[Stored records]
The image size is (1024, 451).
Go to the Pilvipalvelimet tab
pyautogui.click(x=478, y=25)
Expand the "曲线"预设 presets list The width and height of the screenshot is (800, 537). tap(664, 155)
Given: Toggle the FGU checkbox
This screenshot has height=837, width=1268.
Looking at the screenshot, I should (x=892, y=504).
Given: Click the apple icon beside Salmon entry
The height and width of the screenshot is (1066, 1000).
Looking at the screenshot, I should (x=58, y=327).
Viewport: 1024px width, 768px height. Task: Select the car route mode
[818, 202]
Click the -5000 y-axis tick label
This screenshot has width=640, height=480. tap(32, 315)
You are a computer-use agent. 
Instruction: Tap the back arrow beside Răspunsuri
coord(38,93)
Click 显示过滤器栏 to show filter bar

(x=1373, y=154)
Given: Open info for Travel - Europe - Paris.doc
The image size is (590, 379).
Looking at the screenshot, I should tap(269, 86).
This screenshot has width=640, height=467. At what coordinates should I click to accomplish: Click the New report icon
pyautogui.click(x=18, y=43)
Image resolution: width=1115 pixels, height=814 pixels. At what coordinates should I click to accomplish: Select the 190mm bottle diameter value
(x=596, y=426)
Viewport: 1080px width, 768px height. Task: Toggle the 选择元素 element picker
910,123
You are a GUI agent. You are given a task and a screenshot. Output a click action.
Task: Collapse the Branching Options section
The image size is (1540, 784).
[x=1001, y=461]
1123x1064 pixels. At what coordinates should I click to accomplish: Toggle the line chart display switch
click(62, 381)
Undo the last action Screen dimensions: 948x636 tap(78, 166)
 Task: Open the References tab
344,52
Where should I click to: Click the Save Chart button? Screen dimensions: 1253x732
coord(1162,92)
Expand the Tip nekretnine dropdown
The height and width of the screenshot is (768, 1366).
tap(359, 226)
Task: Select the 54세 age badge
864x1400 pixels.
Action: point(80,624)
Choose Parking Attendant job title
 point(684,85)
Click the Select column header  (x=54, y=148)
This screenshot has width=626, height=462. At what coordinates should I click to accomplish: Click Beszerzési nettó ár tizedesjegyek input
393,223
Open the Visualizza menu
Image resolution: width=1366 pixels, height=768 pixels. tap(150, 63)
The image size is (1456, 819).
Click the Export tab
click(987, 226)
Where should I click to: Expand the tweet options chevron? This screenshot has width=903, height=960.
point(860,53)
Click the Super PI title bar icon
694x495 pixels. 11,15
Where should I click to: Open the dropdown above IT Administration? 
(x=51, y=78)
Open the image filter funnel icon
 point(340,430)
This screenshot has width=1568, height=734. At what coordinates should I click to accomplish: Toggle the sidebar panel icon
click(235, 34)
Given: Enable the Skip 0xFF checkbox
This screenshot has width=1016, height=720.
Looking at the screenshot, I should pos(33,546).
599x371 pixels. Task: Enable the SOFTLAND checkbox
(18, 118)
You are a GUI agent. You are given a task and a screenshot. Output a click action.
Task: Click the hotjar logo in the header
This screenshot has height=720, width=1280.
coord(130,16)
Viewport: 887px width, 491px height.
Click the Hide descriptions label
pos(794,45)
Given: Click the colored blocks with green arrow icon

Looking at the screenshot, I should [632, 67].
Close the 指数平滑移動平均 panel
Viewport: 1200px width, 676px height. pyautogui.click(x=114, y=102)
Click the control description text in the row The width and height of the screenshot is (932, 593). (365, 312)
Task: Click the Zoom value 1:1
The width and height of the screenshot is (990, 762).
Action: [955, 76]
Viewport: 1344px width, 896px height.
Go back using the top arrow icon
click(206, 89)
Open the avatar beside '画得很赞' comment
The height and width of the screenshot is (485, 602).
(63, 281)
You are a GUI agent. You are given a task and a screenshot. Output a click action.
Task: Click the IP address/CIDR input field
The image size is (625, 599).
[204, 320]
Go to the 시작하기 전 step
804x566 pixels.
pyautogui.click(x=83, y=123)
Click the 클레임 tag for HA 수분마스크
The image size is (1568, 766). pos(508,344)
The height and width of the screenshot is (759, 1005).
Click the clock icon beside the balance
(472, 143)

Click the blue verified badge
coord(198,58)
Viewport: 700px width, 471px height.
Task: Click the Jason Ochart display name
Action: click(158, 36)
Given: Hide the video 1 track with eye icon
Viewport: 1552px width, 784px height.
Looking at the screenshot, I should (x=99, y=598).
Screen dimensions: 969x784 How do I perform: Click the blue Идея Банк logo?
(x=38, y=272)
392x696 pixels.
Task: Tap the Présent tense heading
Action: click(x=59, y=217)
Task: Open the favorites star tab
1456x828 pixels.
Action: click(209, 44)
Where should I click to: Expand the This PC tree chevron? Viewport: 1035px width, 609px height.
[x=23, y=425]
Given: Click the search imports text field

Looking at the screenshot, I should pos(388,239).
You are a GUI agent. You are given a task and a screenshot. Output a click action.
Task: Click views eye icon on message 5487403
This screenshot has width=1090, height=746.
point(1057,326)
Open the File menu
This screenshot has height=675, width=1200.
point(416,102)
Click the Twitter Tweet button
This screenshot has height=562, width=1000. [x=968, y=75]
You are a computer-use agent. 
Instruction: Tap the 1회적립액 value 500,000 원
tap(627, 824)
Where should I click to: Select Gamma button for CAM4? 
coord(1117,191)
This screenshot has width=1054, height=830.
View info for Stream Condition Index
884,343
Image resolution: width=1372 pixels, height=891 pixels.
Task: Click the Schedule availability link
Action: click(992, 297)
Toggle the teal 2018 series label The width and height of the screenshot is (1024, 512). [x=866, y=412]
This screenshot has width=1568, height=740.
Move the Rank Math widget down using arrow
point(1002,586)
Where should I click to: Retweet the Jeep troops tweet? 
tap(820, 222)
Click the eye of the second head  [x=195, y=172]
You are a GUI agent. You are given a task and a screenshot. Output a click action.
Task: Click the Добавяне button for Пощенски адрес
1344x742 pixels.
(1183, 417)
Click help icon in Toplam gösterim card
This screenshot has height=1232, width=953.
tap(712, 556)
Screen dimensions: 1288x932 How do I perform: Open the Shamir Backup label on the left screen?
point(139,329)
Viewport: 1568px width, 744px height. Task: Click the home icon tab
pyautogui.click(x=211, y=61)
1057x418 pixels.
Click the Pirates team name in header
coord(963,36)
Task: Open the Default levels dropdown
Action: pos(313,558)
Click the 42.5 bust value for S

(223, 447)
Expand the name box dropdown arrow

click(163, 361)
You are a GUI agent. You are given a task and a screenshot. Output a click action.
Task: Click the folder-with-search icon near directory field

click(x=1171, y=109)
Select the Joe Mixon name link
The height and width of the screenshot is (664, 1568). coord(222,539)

* [Exercise objective] Retype all the data verbatim.

* [Solution]
The image size is (1024, 451).
Go to the Pilvipalvelimet tab
pyautogui.click(x=478, y=25)
Expand the "曲线"预设 presets list The width and height of the screenshot is (800, 537). tap(664, 155)
Given: Toggle the FGU checkbox
This screenshot has height=837, width=1268.
Looking at the screenshot, I should (x=892, y=504).
Given: Click the apple icon beside Salmon entry
The height and width of the screenshot is (1066, 1000).
Looking at the screenshot, I should (x=58, y=327).
Viewport: 1024px width, 768px height. Task: Select the car route mode
[818, 202]
Click the -5000 y-axis tick label
This screenshot has width=640, height=480. tap(32, 315)
You are a computer-use agent. 
Instruction: Tap the back arrow beside Răspunsuri
coord(38,93)
Click 显示过滤器栏 to show filter bar

(x=1373, y=154)
Given: Open info for Travel - Europe - Paris.doc
The image size is (590, 379).
Looking at the screenshot, I should tap(269, 86).
This screenshot has width=640, height=467. At what coordinates should I click to accomplish: Click the New report icon
pyautogui.click(x=18, y=43)
Image resolution: width=1115 pixels, height=814 pixels. At what coordinates should I click to accomplish: Select the 190mm bottle diameter value
(x=596, y=426)
Viewport: 1080px width, 768px height. Task: Toggle the 选择元素 element picker
910,123
You are a GUI agent. You are given a task and a screenshot. Output a click action.
Task: Collapse the Branching Options section
The image size is (1540, 784).
[x=1001, y=461]
1123x1064 pixels. At what coordinates should I click to accomplish: Toggle the line chart display switch
click(62, 381)
Undo the last action Screen dimensions: 948x636 tap(78, 166)
 Task: Open the References tab
344,52
Where should I click to: Click the Save Chart button? Screen dimensions: 1253x732
coord(1162,92)
Expand the Tip nekretnine dropdown
The height and width of the screenshot is (768, 1366).
tap(359, 226)
Task: Select the 54세 age badge
864x1400 pixels.
Action: point(80,624)
Choose Parking Attendant job title
 point(684,85)
Click the Select column header  (x=54, y=148)
This screenshot has width=626, height=462. At what coordinates should I click to accomplish: Click Beszerzési nettó ár tizedesjegyek input
393,223
Open the Visualizza menu
Image resolution: width=1366 pixels, height=768 pixels. tap(150, 63)
The image size is (1456, 819).
Click the Export tab
click(987, 226)
Where should I click to: Expand the tweet options chevron? This screenshot has width=903, height=960.
point(860,53)
Click the Super PI title bar icon
694x495 pixels. 11,15
Where should I click to: Open the dropdown above IT Administration? 
(x=51, y=78)
Open the image filter funnel icon
 point(340,430)
This screenshot has width=1568, height=734. At what coordinates should I click to accomplish: Toggle the sidebar panel icon
click(235, 34)
Given: Enable the Skip 0xFF checkbox
This screenshot has width=1016, height=720.
Looking at the screenshot, I should pos(33,546).
599x371 pixels. Task: Enable the SOFTLAND checkbox
(18, 118)
You are a GUI agent. You are given a task and a screenshot. Output a click action.
Task: Click the hotjar logo in the header
This screenshot has height=720, width=1280.
coord(130,16)
Viewport: 887px width, 491px height.
Click the Hide descriptions label
pos(794,45)
Given: Click the colored blocks with green arrow icon

Looking at the screenshot, I should [632, 67].
Close the 指数平滑移動平均 panel
Viewport: 1200px width, 676px height. pyautogui.click(x=114, y=102)
Click the control description text in the row The width and height of the screenshot is (932, 593). (365, 312)
Task: Click the Zoom value 1:1
The width and height of the screenshot is (990, 762).
Action: [955, 76]
Viewport: 1344px width, 896px height.
Go back using the top arrow icon
click(206, 89)
Open the avatar beside '画得很赞' comment
The height and width of the screenshot is (485, 602).
(63, 281)
You are a GUI agent. You are given a task and a screenshot. Output a click action.
Task: Click the IP address/CIDR input field
The image size is (625, 599).
[204, 320]
Go to the 시작하기 전 step
804x566 pixels.
pyautogui.click(x=83, y=123)
Click the 클레임 tag for HA 수분마스크
The image size is (1568, 766). pos(508,344)
The height and width of the screenshot is (759, 1005).
Click the clock icon beside the balance
(472, 143)

Click the blue verified badge
coord(198,58)
Viewport: 700px width, 471px height.
Task: Click the Jason Ochart display name
Action: click(158, 36)
Given: Hide the video 1 track with eye icon
Viewport: 1552px width, 784px height.
Looking at the screenshot, I should (x=99, y=598).
Screen dimensions: 969x784 How do I perform: Click the blue Идея Банк logo?
(x=38, y=272)
392x696 pixels.
Task: Tap the Présent tense heading
Action: click(x=59, y=217)
Task: Open the favorites star tab
1456x828 pixels.
Action: click(209, 44)
Where should I click to: Expand the This PC tree chevron? Viewport: 1035px width, 609px height.
[x=23, y=425]
Given: Click the search imports text field

Looking at the screenshot, I should pos(388,239).
You are a GUI agent. You are given a task and a screenshot. Output a click action.
Task: Click views eye icon on message 5487403
This screenshot has width=1090, height=746.
point(1057,326)
Open the File menu
This screenshot has height=675, width=1200.
point(416,102)
Click the Twitter Tweet button
This screenshot has height=562, width=1000. [x=968, y=75]
You are a computer-use agent. 
Instruction: Tap the 1회적립액 value 500,000 원
tap(627, 824)
Where should I click to: Select Gamma button for CAM4? 
coord(1117,191)
This screenshot has width=1054, height=830.
View info for Stream Condition Index
884,343
Image resolution: width=1372 pixels, height=891 pixels.
Task: Click the Schedule availability link
Action: click(992, 297)
Toggle the teal 2018 series label The width and height of the screenshot is (1024, 512). [x=866, y=412]
This screenshot has width=1568, height=740.
Move the Rank Math widget down using arrow
point(1002,586)
Where should I click to: Retweet the Jeep troops tweet? 
tap(820, 222)
Click the eye of the second head  [x=195, y=172]
You are a GUI agent. You are given a task and a screenshot. Output a click action.
Task: Click the Добавяне button for Пощенски адрес
1344x742 pixels.
(1183, 417)
Click help icon in Toplam gösterim card
This screenshot has height=1232, width=953.
tap(712, 556)
Screen dimensions: 1288x932 How do I perform: Open the Shamir Backup label on the left screen?
point(139,329)
Viewport: 1568px width, 744px height. Task: Click the home icon tab
pyautogui.click(x=211, y=61)
1057x418 pixels.
Click the Pirates team name in header
coord(963,36)
Task: Open the Default levels dropdown
Action: pos(313,558)
Click the 42.5 bust value for S

(223, 447)
Expand the name box dropdown arrow

click(163, 361)
You are a GUI agent. You are given a task and a screenshot. Output a click action.
Task: Click the folder-with-search icon near directory field

click(x=1171, y=109)
Select the Joe Mixon name link
The height and width of the screenshot is (664, 1568). coord(222,539)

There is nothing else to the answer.